16.09.2006 Strafrecht

OGH: Ein Formgebrechen des beim Bezirksgericht eingebrachten Antrags auf Bestrafung ist nicht als Verfolgungsrücktritt des Privatanklägers gemäß § 46 Abs 3 StPO zu interpretieren


Schlagworte: Strafprozessrecht, Privatankläger, Antrag auf Bestrafung, Formgebrechen, Einstellung
Gesetze:

§ 207 Abs 2 StPO, § 451 Abs 1 StPO, § 457 StPO, § 46 Abs 3 StPO

In seinem Erkenntnis vom 14.06.2006 zur GZ 13 Os 30/06w hat sich der OGH mit dem Antrag auf Bestrafung befasst:

Der Privatankläger führte aus, dass ihm von Rechtsanwalt Dr. Hans T***** in einem Schriftsatz "wissentlich und absichtlich falsch, breit aufgefächert sittenwidriges Verhalten (auch iSd § 1295 Abs 2 ABGB) vorgeworfen" werde, womit "der Tatbestand des § 111 StGB erfüllt" sei und beantragte die Anberaumung einer Hauptverhandlung und Bestrafung des Beschuldigten.
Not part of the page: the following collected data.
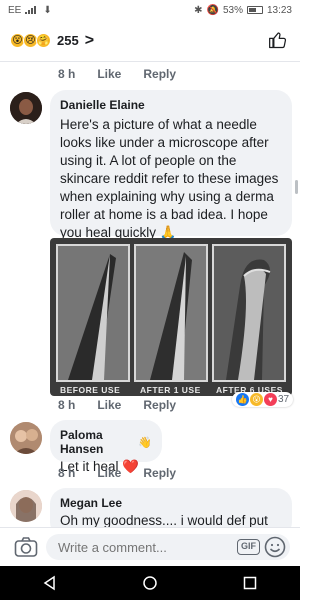 Image resolution: width=320 pixels, height=600 pixels. Describe the element at coordinates (242, 400) in the screenshot. I see `like-reaction-icon: 👍` at that location.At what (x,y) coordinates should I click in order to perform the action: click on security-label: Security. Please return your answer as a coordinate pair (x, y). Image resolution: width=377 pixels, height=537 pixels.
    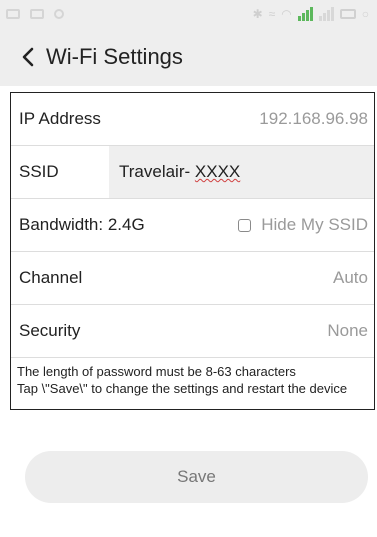
    Looking at the image, I should click on (50, 330).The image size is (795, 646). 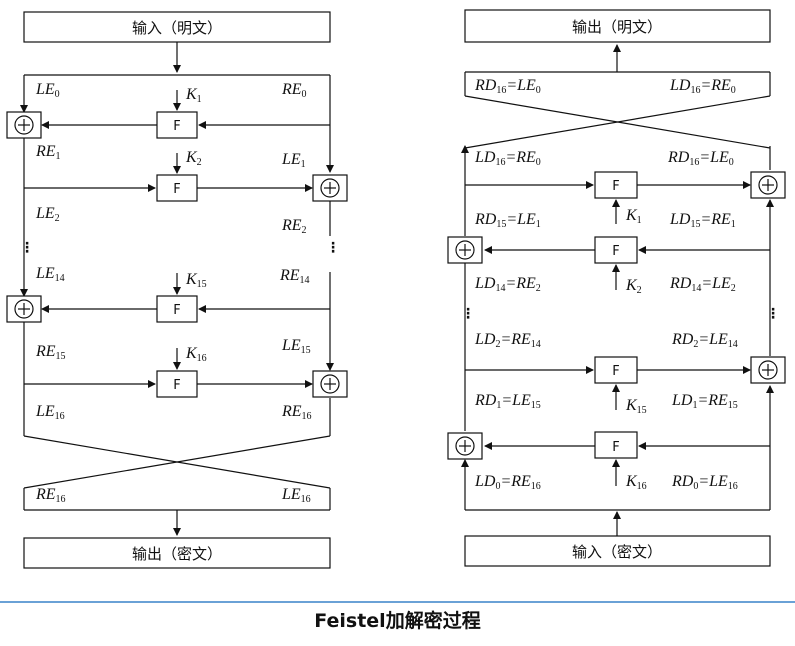 What do you see at coordinates (296, 496) in the screenshot?
I see `label-out-le16: LE16` at bounding box center [296, 496].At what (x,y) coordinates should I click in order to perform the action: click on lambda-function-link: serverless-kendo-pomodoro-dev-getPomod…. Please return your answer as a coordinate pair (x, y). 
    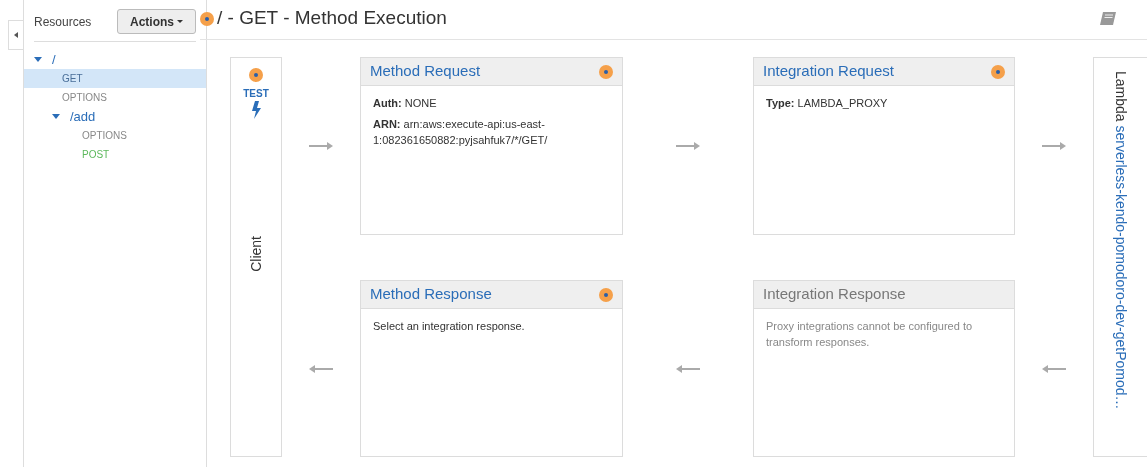
    Looking at the image, I should click on (1121, 268).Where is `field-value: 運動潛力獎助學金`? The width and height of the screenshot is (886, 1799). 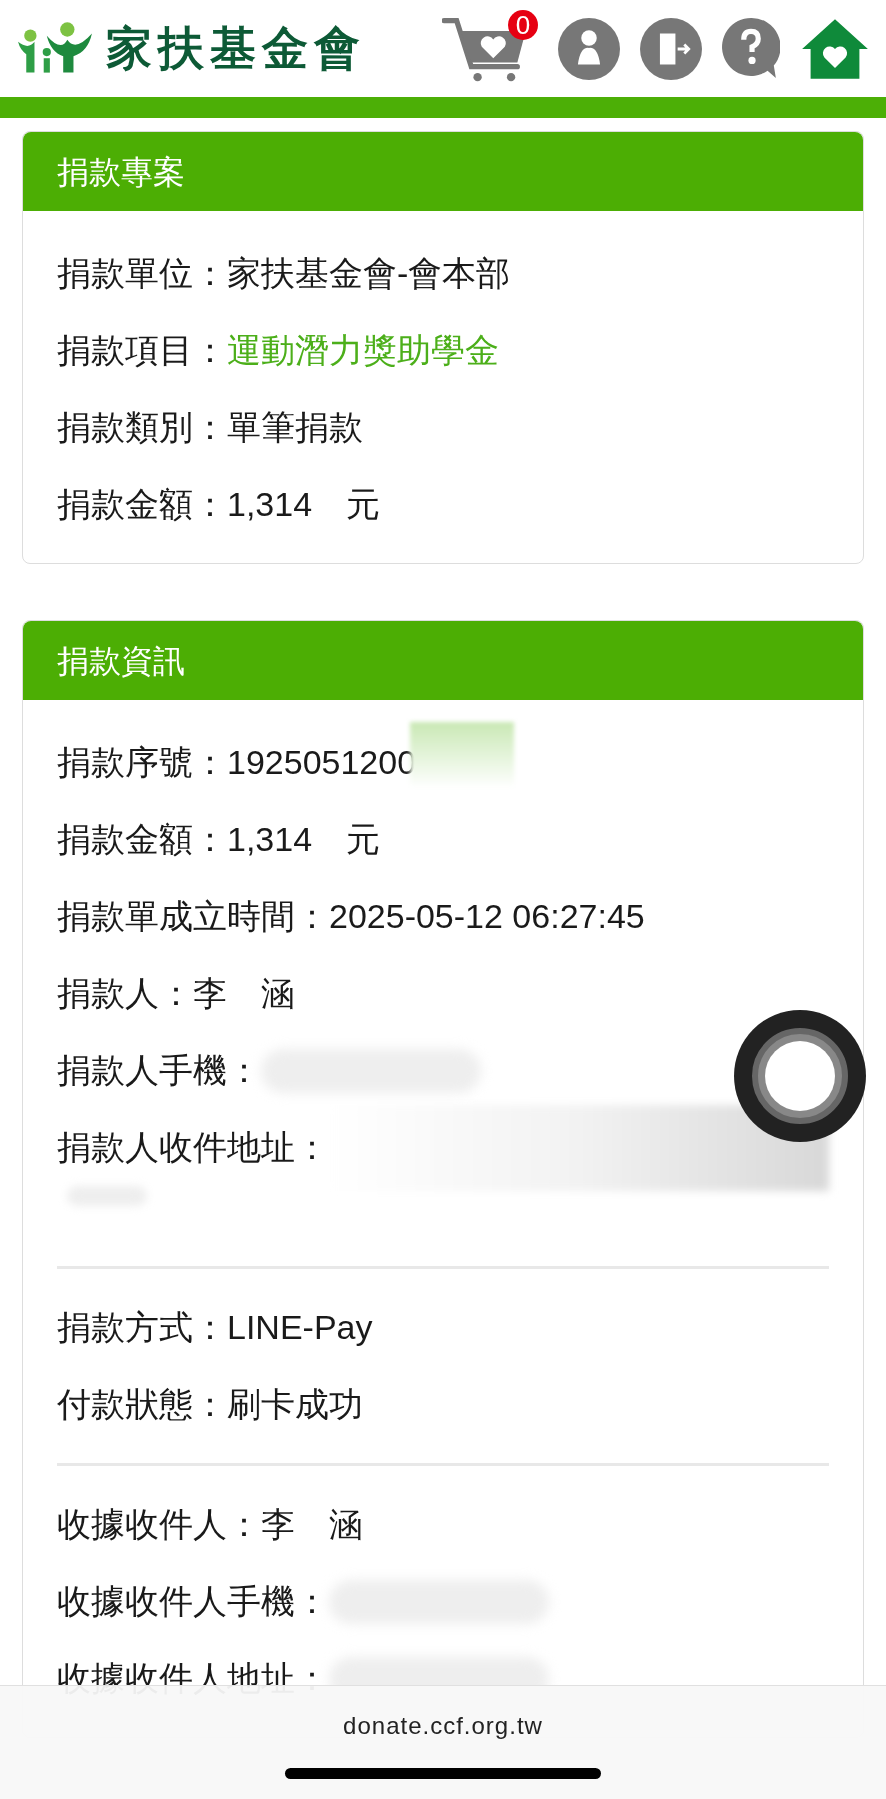 field-value: 運動潛力獎助學金 is located at coordinates (363, 350).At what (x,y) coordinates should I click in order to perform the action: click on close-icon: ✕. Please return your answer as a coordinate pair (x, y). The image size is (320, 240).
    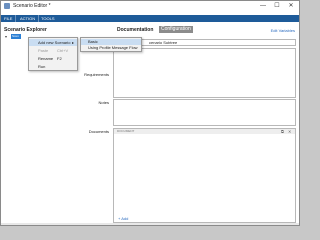
    Looking at the image, I should click on (290, 132).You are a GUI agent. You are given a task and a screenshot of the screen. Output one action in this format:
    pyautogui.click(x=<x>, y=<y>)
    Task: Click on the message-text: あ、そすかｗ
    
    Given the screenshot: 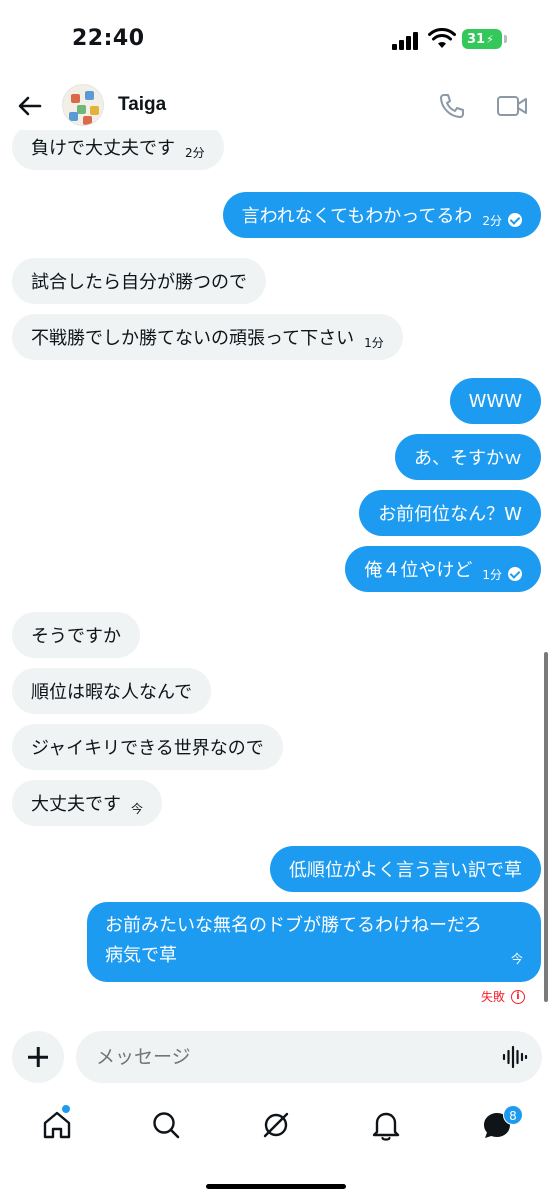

Nach Durchführung einer Hauptverhandlung fasste das Bezirksgericht einen Beschluss auf Einstellung des Verfahrens gemäß § 46 Abs 3 StPO. Die eingebrachte Privatanklage erfülle die gesetzlichen Voraussetzungen einer Anklageschrift bzw eines Antrags auf Bestrafung nicht (keine Benennung der strafbaren Handlung und der anzuwendenden Gesetzesstellen (§ 111 Abs 1 oder Abs 2 StGB).

Dazu der OGH: Indem das Bezirksgericht bloß das Fehlen von in § 451 Abs 1 zweiter Satz iVm § 207 Abs 2 Z 3 und 4 StPO geforderten Angaben in der als fristgerecht eingebracht angesehenen Privatanklage als Grund für die Einstellung des Verfahrens angeführt hat, hat es inhaltlich keinen der zur Verfahrenseinstellung führenden Fälle des § 46 Abs 3 StPO, sondern vielmehr das Vorliegen von Formgebrechen des Antrags auf Bestrafung bejaht und diesen deshalb durch Einstellung des Verfahrens endgültig beseitigt.

Das Gesetz enthält keine ausdrückliche Regelung über das Vorgehen bei Formgebrechen des beim Bezirksgericht eingebrachten Antrags auf Bestrafung. Die vom Erstgericht sinngemäß angestellte Interpretation dieses Schweigens des Gesetzgebers, aus dem Verstoß gegen die Formvorschrift des § 451 Abs 1 zweiter Satz StPO iVm § 207 Abs 2 Z 3 und Z 4 StPO sei die Vermutung des Verfolgungsrücktrittes des Privatanklägers gemäß § 46 Abs 3 StPO abzuleiten, entbehrt einer gesetzlichen Grundlage. Der Privatankläger wäre zum Vortrag der Anklage (§ 457 StPO) einzuladen gewesen, bei welcher Gelegenheit ihn der Richter auch zur Vornahme der für erforderlich erachteten Verbesserungen hätte auffordern können.